In this blog post, we'll build on the knowledge we learned in the previous two articles, exploring dense and sparse embeddings' strengths (and weaknesses) and going through a text classification example. Just to let you know, this post is not meant to be a deep dive into embeddings and is intended to serve as a brief and high-level overview of what embeddings are and how they can be used in a classification scenario.
Let's dive in.
Sparse versus dense embeddings: a summary
Sparse vectors are very high-dimensional but contain few non-zero values, making them suitable for traditional information retrieval use cases. Typically (but not always), the dimensions represent different tokens in one or more languages, with values assigned to each, indicating their relative importance in that document. This type of layout is beneficial for tasks that require some keyword matching. BM25 is a well-known algorithm for generating sparse vectors, improving upon TF-IDF by incorporating a saturation function for term frequency and a length normalization factor.

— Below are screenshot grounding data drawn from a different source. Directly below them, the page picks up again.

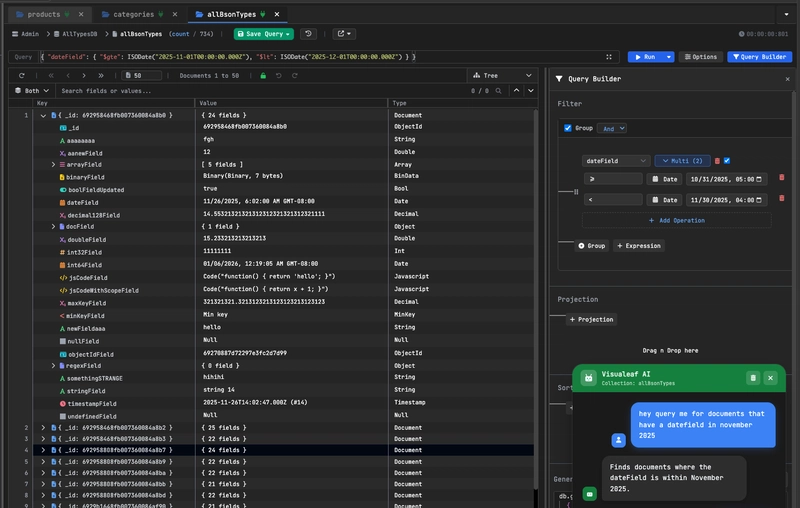Image resolution: width=800 pixels, height=508 pixels.
Task: Click the query history icon
Action: click(x=308, y=34)
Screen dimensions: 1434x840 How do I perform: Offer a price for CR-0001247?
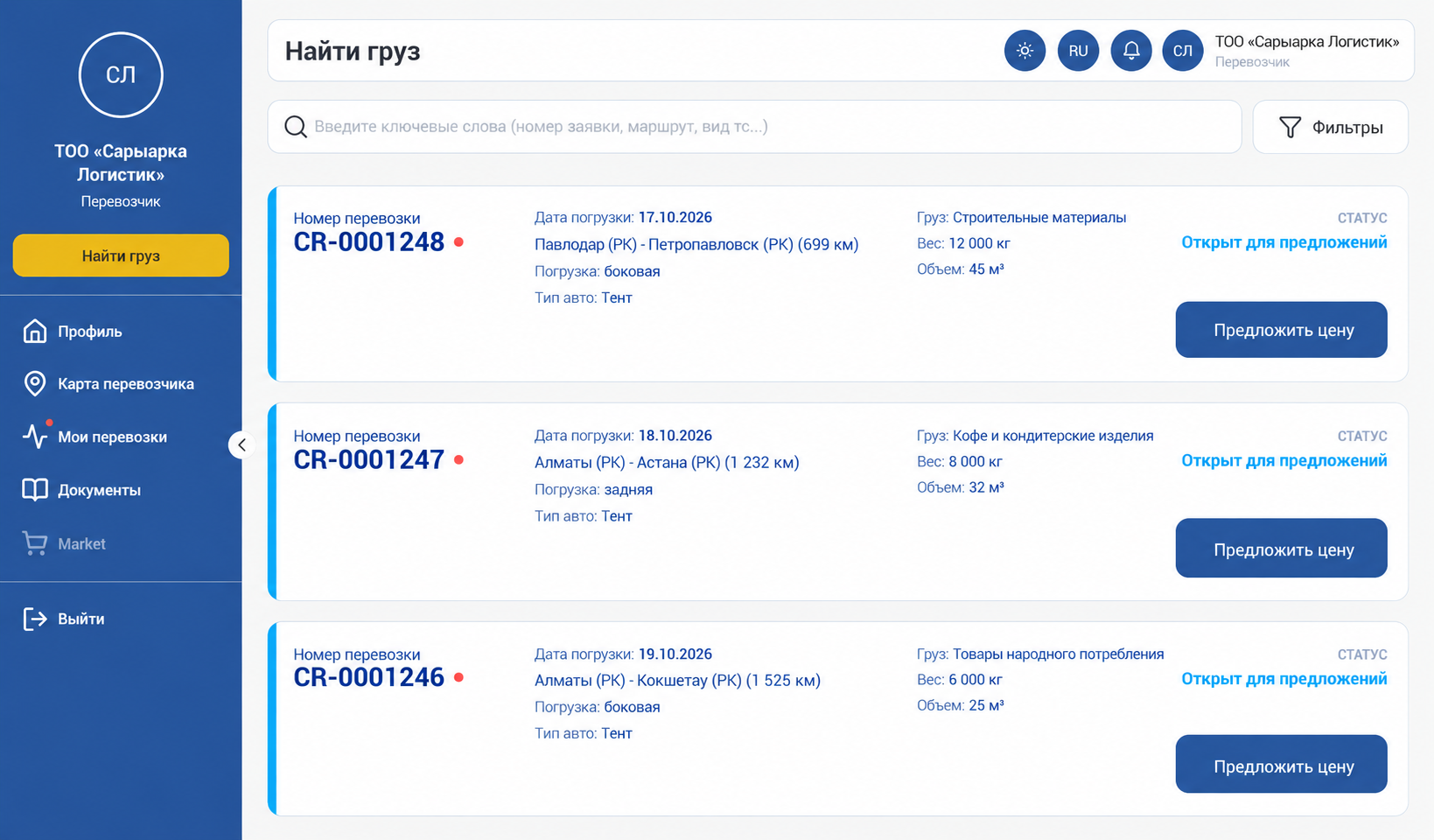(x=1281, y=549)
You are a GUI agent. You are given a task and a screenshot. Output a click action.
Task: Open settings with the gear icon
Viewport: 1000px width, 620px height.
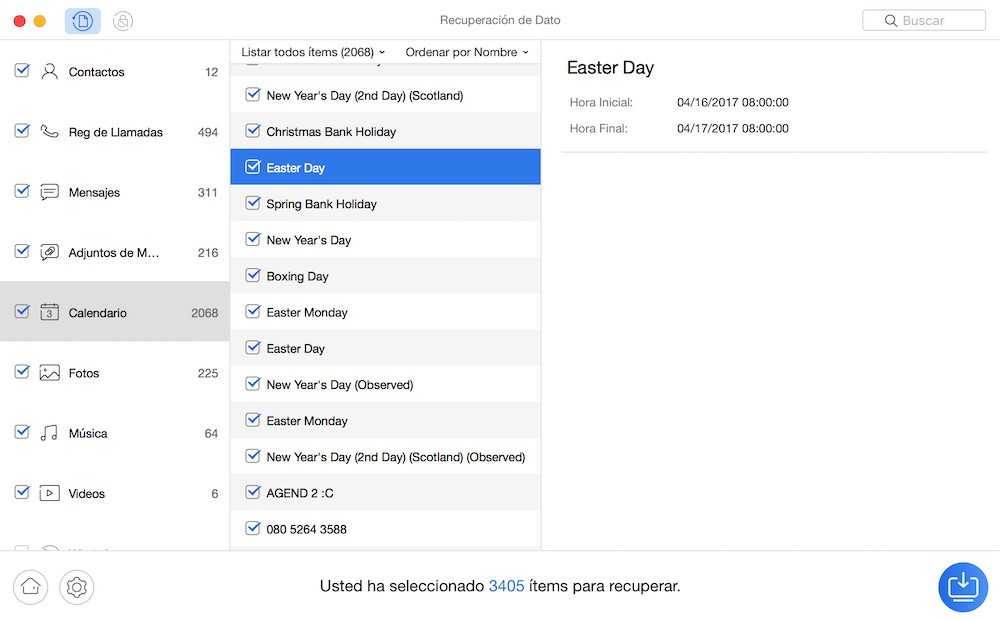pyautogui.click(x=77, y=587)
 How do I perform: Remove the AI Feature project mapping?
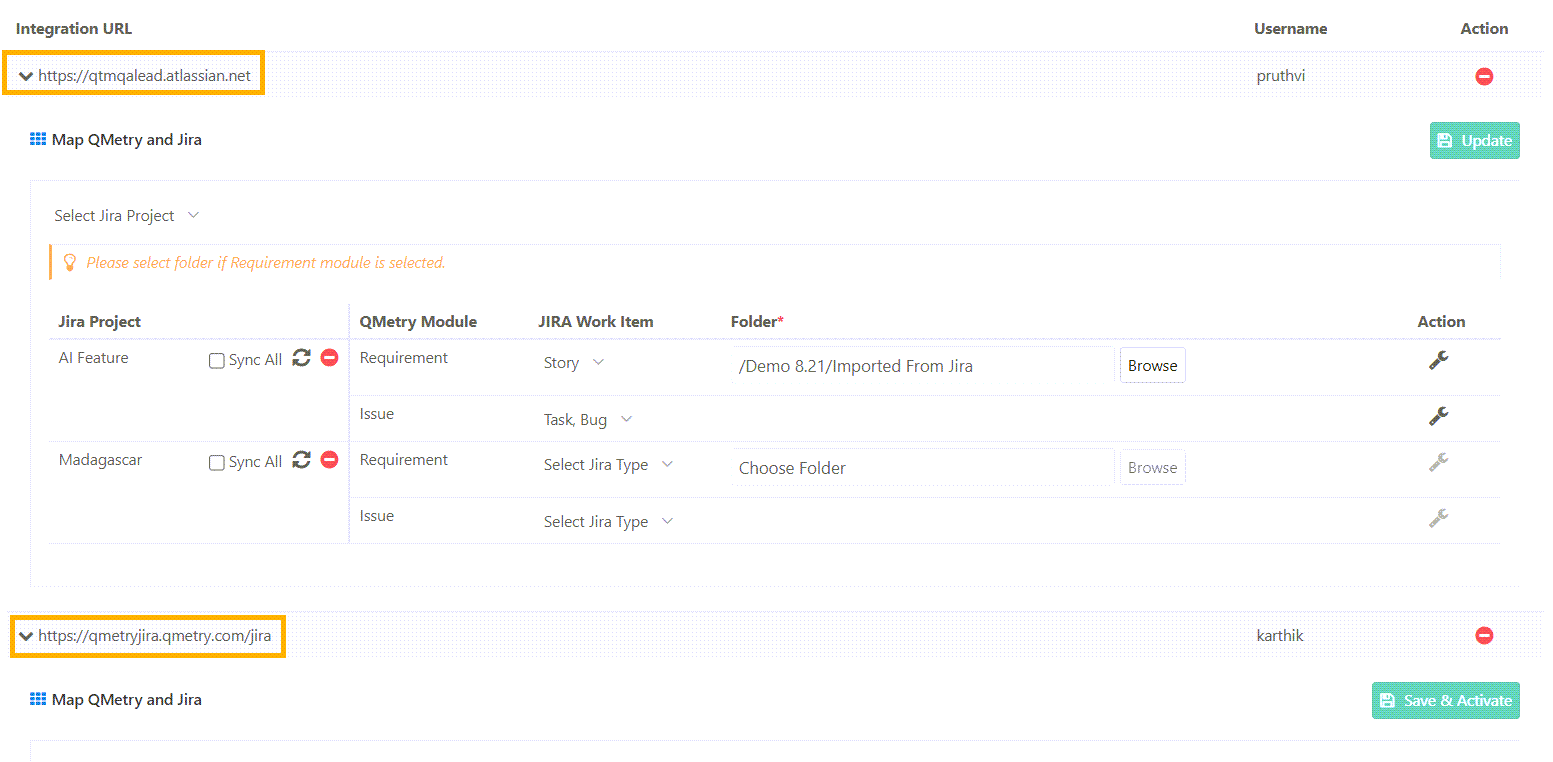329,359
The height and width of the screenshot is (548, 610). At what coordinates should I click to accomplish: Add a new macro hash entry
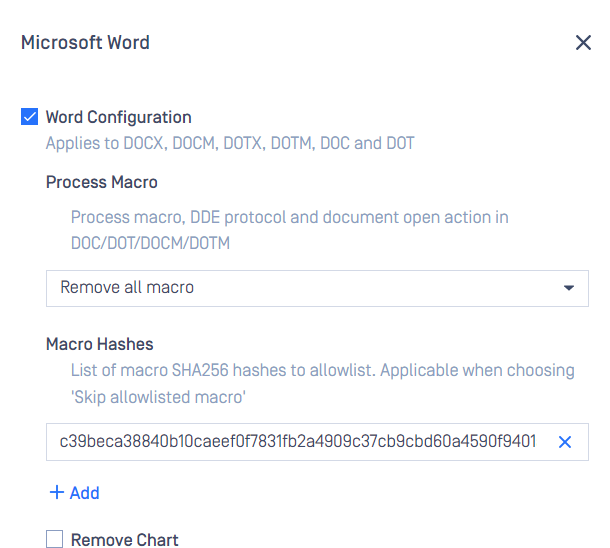pos(75,492)
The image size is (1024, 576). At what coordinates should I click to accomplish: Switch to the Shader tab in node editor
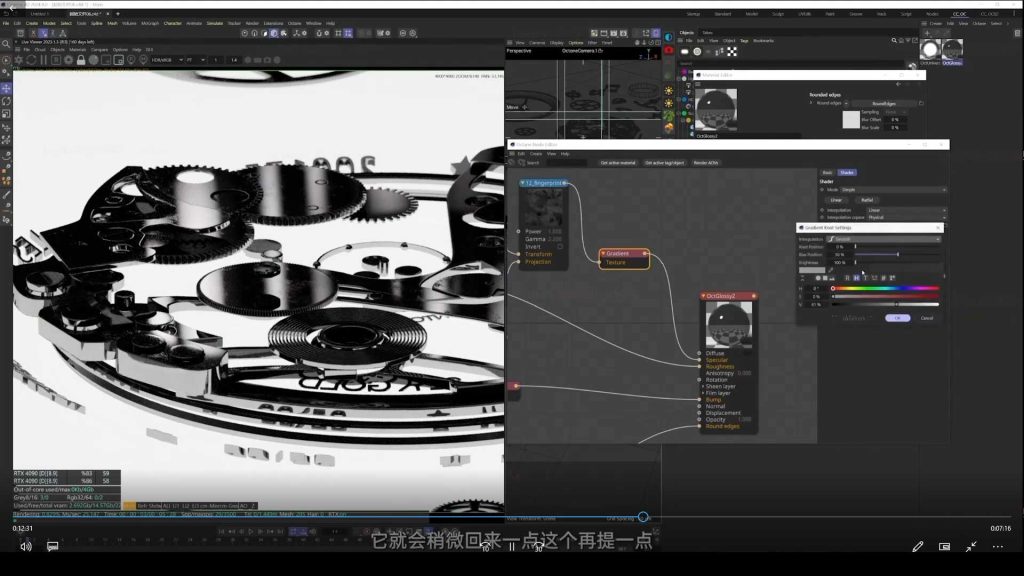coord(846,172)

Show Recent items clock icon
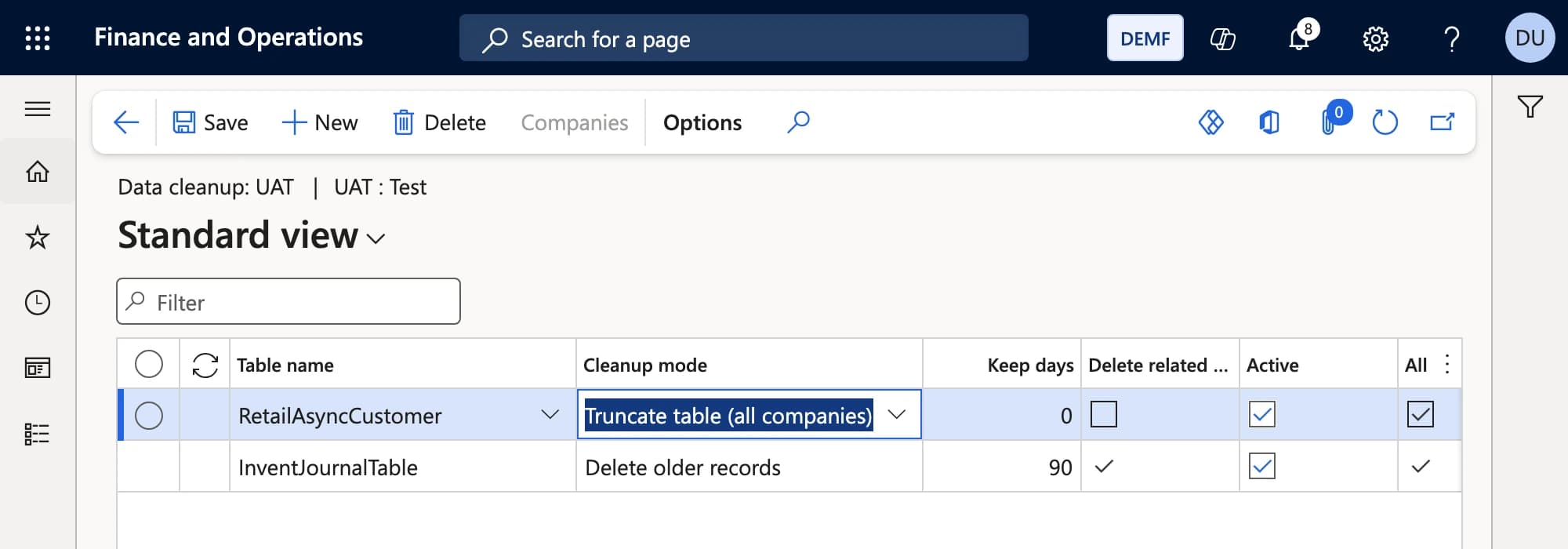coord(38,303)
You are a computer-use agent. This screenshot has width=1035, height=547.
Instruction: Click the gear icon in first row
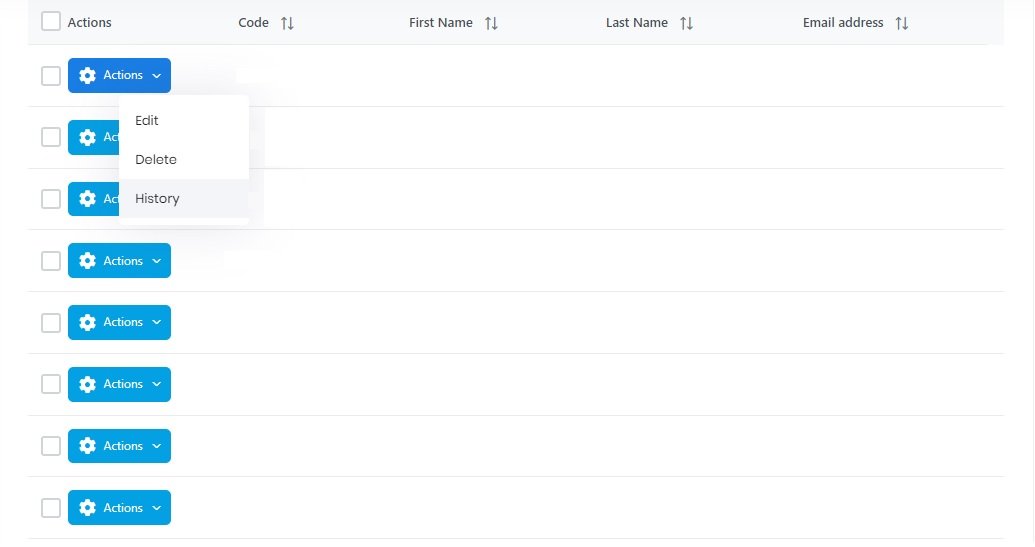coord(87,76)
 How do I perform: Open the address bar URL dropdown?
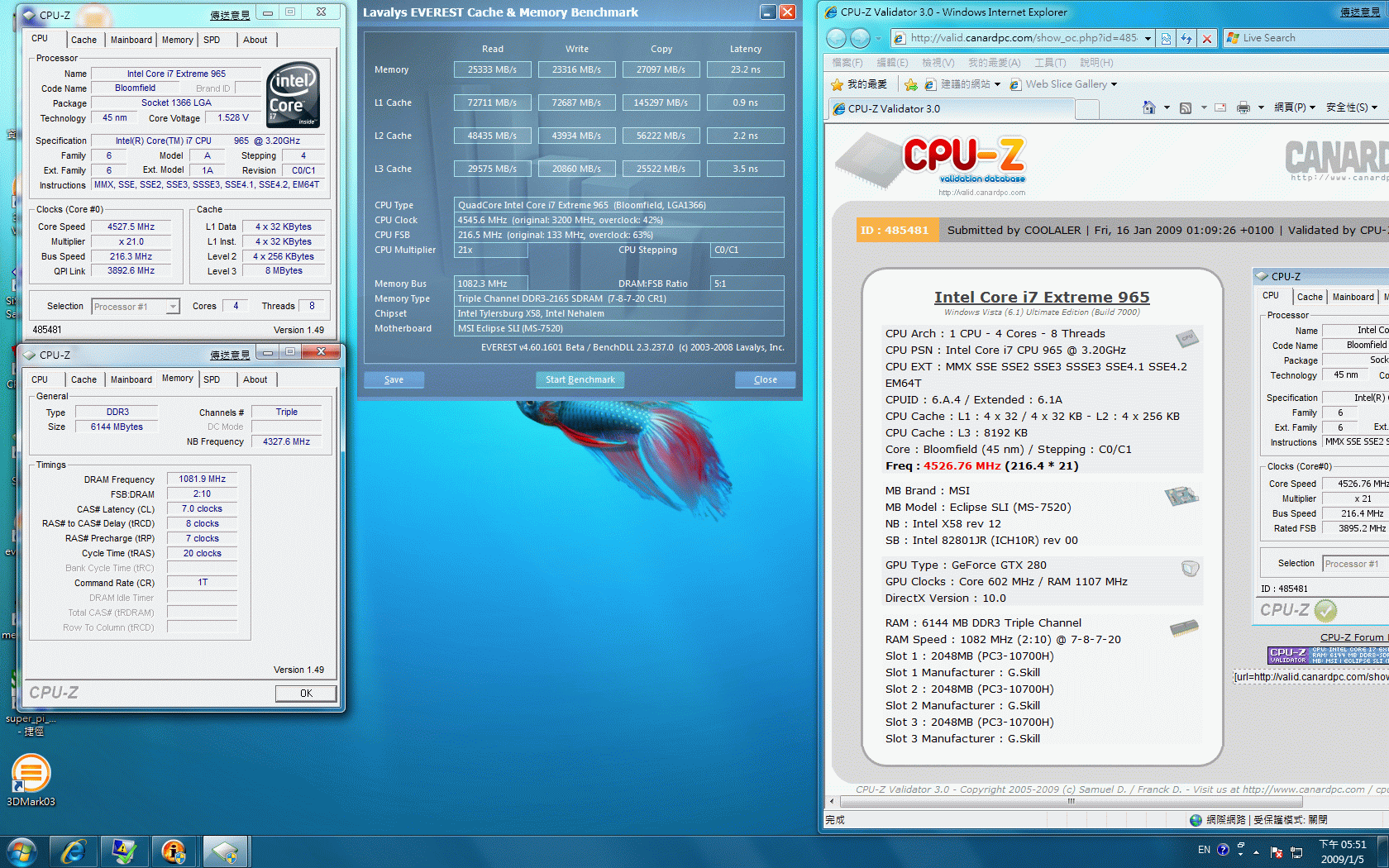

Dense vectors, on the other hand, are embeddings from neural networks that, when combined in an ordered array, capture the semantics of the input text (they are also employed in computer vision for representing the semantics of visual data). These vectors are typically generated by text embedding models and are characterized by most or all elements being non-zero. This makes them highly effective for semantic search, as they return the most similar results based on distance, even without exact keyword matches.
In short, dense embeddings are better for encoding the semantics or fuzzy meaning of a piece of text, while sparse embeddings are better for encoding exact or adjacent concepts. Both are incredibly useful for text search, but it's generally believed that dense embeddings can be made to be more general-purpose and/or targeted.
Let's go through a quick example of both.
Classification example
At its core, sparse and dense vectors are just special types of feature vectors. In more traditional machine learning, feature vectors were often derived from handcrafted algorithms atop the raw data and used as inputs to train a classifier or regressor. Images, for example, could be represented as a collection of key points (SIFT descriptors).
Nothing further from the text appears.